• [Texto para leer]
No tengo palabras, pero las tendré

«No tengo palabras», decimos, cuando lo que queremos enunciar es tan abrumador que no podemos expresarlo. O que en ese momento no las encontramos… tal vez porque no las hay.

«No hay ningún idioma natural que sea perfecto. Sólo son perfectos los idiomas artificiales, como el de la matemática, el de la música o el de la química. En cambio, todos los idiomas naturales son imperfectos: les faltan palabras, ya sea para explicar ciertos conceptos, para narrar algunos hechos o para expresar determinadas emociones», explica Virgilio Ortega, fanático de las palabras, autor de Palabradicción (y de Palabralogía, y de Palabrotalogía).

Y pone ejemplos. Te sorprenderá, me dice, que un idioma «tan fértil y tan extendido como el inglés no tenga la palabra "alfabetizar". Si buscas en un diccionario español-inglés "alfabetizar" no te da UNA palabra inglesa, sino que debes usar seis: 'to teach to read and write' ('enseñar a leer y escribir')». Otro ejemplo: los ingleses «no tienen UNA palabra sola para decir "los Reyes" como pareja: nunca podrán hablar en plural sobre 'the Kings' (¡a menos que formen una pareja gay!); sólo sobre "the Queen" o "the King". Y no pueden decir "mis tíos" como pareja, sino que deben recurrir a desdoblarlo en 'uncle and aunt' ('mi tío y mi tía')».

• [Datos de origen]

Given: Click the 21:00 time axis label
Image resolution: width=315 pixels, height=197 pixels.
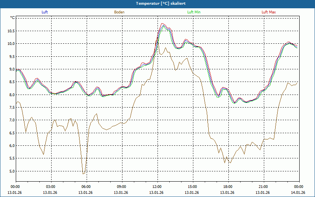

• [Ejercicio escrito]
Cita del texto sobre las palabras que les faltan a los idiomas el pasaje que va de "No tengo palabras, pero" a "y de Palabrotalogía).".

• [Respuesta]
No tengo palabras, pero las tendré

«No tengo palabras», decimos, cuando lo que queremos enunciar es tan abrumador que no podemos expresarlo. O que en ese momento no las encontramos… tal vez porque no las hay.

«No hay ningún idioma natural que sea perfecto. Sólo son perfectos los idiomas artificiales, como el de la matemática, el de la música o el de la química. En cambio, todos los idiomas naturales son imperfectos: les faltan palabras, ya sea para explicar ciertos conceptos, para narrar algunos hechos o para expresar determinadas emociones», explica Virgilio Ortega, fanático de las palabras, autor de Palabradicción (y de Palabralogía, y de Palabrotalogía).